A few years ago I realized that the “sheep” in this text, the people who did these good things and are being rewarded and inheriting the kingdom, are quite surprised to find that they are, in fact, the Grand Prize Winners! They didn’t know that by taking care of those in need they were also taking care of Jesus, himself. They just did it because it was the right thing to do.

Rereading this text in our class a few weeks ago, though, I was suddenly hit between the eyes by yet another little epiphany. Words I had read maybe hundreds of times before suddenly hit me in a way I just had not thought of before. And this time it was the flip side of the coin. This time it was the “goats,” who got my attention– you know, the ones who did not feed the hungry or visit the sick or give a drink to the thirsty, the ones who ignored those in need, or worse, went out of their way to do nothing for them.

41 Then he will say to those at his left hand, ‘You that are accursed, depart from me into the eternal fire prepared for the devil and his angels; 42 for I was hungry and you gave me no food, I was thirsty and you gave me nothing to drink…

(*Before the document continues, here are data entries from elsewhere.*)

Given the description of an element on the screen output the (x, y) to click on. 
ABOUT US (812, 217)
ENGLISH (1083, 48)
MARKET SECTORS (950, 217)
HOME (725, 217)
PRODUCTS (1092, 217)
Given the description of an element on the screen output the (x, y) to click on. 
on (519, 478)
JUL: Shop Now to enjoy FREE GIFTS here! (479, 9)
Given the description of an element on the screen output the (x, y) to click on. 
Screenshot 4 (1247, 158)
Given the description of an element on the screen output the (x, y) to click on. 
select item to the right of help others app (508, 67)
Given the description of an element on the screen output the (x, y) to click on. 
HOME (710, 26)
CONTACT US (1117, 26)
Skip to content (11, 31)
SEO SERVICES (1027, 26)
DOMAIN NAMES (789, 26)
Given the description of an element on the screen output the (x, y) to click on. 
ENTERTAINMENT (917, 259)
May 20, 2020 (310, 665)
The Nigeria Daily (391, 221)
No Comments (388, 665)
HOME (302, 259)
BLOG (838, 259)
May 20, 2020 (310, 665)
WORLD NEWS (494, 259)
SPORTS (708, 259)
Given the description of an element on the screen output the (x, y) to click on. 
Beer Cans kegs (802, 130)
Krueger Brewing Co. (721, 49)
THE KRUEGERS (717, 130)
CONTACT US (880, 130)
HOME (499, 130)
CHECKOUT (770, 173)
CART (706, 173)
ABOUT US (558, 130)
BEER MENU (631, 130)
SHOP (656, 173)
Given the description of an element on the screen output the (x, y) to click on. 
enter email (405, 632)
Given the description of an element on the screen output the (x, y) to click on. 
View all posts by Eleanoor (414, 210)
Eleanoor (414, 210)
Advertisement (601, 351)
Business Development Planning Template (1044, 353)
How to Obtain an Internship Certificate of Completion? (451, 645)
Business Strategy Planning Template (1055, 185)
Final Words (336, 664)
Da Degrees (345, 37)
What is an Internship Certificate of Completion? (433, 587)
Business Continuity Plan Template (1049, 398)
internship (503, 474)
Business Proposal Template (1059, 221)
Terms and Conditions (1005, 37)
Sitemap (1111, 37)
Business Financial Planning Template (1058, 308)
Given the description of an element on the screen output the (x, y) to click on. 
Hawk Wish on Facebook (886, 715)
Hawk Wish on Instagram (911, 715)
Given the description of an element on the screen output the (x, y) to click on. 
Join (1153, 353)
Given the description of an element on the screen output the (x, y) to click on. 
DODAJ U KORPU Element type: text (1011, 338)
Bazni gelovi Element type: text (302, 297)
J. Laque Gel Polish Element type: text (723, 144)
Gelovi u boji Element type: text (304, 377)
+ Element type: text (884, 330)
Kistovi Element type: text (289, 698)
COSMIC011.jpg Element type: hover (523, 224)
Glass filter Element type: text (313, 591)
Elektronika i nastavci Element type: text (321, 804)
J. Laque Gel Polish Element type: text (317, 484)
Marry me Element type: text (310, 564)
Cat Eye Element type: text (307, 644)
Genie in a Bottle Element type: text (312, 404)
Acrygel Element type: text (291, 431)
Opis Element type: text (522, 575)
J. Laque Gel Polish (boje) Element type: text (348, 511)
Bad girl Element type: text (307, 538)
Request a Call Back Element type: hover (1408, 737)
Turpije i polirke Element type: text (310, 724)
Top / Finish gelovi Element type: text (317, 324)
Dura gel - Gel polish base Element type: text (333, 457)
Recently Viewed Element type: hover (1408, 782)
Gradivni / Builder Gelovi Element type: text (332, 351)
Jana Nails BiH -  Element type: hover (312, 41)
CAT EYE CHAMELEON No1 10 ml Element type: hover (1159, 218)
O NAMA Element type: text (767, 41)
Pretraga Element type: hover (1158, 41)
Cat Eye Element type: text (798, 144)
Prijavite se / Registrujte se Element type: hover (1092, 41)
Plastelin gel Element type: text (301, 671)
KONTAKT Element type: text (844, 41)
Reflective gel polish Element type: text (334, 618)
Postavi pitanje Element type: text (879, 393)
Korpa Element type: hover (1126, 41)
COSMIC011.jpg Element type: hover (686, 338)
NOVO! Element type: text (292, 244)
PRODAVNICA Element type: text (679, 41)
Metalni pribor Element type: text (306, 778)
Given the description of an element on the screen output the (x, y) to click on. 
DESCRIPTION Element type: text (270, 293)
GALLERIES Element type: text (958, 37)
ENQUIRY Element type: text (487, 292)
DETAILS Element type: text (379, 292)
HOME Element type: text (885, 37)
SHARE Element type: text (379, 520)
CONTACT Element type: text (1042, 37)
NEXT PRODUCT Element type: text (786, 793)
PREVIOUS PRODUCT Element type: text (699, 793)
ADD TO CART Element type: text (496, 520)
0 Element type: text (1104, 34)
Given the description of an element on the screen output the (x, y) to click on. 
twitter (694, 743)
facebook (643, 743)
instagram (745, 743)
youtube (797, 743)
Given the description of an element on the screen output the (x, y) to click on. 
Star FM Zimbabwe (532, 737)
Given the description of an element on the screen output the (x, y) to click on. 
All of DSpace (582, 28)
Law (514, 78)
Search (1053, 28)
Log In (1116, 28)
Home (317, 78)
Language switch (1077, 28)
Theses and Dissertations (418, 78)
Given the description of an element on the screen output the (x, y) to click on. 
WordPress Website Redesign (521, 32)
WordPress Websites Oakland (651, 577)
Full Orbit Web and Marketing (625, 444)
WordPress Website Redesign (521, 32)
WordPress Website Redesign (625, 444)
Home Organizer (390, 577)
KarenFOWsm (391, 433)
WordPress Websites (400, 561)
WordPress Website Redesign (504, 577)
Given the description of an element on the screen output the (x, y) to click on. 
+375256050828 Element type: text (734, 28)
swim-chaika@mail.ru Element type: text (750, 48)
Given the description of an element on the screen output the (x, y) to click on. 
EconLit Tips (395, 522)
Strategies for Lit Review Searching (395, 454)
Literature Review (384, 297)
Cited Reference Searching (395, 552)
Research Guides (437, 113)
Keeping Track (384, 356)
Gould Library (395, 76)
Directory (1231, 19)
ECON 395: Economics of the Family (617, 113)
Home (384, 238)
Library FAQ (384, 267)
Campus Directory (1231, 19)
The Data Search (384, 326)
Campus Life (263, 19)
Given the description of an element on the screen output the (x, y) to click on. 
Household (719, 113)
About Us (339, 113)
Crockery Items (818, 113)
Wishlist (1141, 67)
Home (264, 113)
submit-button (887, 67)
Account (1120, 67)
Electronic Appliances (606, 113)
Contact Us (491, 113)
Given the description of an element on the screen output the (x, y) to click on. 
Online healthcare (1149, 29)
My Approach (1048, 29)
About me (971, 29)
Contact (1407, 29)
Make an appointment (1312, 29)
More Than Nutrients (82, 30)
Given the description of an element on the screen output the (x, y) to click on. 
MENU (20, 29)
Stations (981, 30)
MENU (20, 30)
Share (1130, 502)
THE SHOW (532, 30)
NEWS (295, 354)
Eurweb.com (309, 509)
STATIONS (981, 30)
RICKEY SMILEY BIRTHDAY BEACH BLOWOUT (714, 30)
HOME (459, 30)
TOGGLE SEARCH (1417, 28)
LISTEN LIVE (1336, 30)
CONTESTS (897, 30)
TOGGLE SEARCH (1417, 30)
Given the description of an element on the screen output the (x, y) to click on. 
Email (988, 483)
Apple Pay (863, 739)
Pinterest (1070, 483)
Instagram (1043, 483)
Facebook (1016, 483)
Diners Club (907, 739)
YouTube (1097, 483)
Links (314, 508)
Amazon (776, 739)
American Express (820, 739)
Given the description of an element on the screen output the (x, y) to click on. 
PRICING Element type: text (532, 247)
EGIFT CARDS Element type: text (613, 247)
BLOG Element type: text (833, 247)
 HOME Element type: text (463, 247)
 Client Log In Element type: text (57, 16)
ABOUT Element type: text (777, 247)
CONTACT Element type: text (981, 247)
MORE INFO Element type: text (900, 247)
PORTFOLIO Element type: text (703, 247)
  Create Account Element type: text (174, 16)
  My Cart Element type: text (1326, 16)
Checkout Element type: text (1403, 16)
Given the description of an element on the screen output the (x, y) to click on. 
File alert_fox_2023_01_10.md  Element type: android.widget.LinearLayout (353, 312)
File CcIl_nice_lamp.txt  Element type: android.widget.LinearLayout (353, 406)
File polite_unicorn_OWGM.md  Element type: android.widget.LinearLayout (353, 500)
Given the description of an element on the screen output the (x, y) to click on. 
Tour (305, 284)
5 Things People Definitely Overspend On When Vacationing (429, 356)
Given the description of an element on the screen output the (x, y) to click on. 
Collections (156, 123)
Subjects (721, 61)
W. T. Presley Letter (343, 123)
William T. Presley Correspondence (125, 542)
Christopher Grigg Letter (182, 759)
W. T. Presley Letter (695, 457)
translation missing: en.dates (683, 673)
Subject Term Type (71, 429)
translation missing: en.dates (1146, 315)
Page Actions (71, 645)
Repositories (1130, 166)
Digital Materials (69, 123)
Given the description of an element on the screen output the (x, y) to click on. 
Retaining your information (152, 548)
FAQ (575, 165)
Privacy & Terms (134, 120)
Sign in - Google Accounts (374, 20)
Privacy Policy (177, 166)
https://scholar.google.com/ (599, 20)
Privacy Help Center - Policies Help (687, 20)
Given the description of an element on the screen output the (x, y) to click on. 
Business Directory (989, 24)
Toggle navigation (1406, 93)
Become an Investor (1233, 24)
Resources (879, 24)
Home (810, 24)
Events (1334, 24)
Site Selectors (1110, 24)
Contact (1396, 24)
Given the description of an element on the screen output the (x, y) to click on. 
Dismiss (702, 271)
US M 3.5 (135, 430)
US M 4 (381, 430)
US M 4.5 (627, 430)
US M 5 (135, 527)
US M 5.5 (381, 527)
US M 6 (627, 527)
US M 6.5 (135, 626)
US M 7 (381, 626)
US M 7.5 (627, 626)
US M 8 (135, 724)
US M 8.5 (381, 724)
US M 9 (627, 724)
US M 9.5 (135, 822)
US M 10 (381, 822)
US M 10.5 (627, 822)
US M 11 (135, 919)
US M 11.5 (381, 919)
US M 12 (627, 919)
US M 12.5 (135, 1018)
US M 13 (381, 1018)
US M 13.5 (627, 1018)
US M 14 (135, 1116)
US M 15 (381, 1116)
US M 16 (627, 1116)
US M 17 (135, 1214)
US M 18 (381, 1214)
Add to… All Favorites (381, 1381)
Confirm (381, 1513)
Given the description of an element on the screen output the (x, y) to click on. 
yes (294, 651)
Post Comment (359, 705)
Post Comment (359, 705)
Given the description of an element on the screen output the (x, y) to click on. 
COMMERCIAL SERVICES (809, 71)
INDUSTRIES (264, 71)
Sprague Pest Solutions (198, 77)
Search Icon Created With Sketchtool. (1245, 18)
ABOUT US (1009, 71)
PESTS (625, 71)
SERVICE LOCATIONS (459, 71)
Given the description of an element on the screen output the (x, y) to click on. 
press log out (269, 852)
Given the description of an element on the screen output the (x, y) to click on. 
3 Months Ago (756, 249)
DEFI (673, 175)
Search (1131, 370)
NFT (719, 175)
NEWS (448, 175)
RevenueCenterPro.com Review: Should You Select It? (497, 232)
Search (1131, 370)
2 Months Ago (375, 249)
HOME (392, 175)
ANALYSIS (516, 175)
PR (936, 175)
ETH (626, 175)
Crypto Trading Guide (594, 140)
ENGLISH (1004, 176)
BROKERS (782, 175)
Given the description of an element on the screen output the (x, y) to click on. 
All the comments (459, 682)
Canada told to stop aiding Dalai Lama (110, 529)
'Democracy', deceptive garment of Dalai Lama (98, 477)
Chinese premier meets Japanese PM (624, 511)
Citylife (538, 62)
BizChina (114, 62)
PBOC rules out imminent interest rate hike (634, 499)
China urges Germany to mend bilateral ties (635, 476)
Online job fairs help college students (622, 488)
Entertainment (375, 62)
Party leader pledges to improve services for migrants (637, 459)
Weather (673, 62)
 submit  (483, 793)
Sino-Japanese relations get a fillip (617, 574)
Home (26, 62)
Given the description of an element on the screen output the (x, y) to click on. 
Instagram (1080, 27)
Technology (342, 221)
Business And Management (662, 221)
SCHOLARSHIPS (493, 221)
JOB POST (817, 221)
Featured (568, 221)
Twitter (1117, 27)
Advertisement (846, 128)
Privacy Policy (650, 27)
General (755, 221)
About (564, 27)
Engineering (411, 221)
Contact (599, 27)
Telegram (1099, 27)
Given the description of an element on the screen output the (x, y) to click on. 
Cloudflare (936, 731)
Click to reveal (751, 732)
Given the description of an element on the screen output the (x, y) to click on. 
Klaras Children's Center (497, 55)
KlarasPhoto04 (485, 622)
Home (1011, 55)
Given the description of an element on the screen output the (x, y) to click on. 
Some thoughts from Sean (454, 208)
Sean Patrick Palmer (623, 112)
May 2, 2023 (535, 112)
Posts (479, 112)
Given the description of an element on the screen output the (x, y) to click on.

These are the words that hit me like a ton of bricks: “You that are accursed, depart from me into the eternal fire prepared for the devil and his angels.” I confess, I’m not real big on the idea of Hell and eternal punishment. I like to think that God’s grace trumps everything in the end. On the other hand, the punishment motif crops up several times in the Gospel of Matthew, so in this gospel, at least, it is kind of unavoidable. But seeing that the “goats” get punished wasn’t the thing that arrested me. It was that they were being consigned to a punishment prepared for the devil and his angels. In other words, the failure to take care of those in need is not merely a “failure” or sin of oversight. It is something far worse. It is evil. If the punishment is the measure of its severity as a sin, then the failure to care for those in need is demonic.

I think the ramifications of this are huge. Jesus, as I read it here, is saying that any actions on our part that deprive those in need of food, water, clothing, shelter or medical care, actions that deprive the imprisoned of hope and comfort, actions that alienate the stranger– such actions are evil, even demonic; the punishment is the measure of the crime.

At our little congregation, the little church with a big heart, we have much to be proud of in the ways we have fulfilled the positive side of this equation. We have been wonderfully generous in feeding, clothing and providing for those in need. Our benevolence is extraordinary, and I am so proud, as their pastor, of this congregation’s generosity in spirit and in practice. I know and trust that we will keep up the good work that leads us into God’s presence.

But think about those “goats.” As you read the headlines or watch the news, as you watch what our elected officials are voting for or against, what they are funding or not funding, remembering that they do all this in our name as our representatives, think about those “goats.” Think about the final exam as Jesus describes it. Think about how Jesus sees it. Are we on the road to inherit the Kingdom? Or are we stumbling toward that place prepared for the devil and his angels?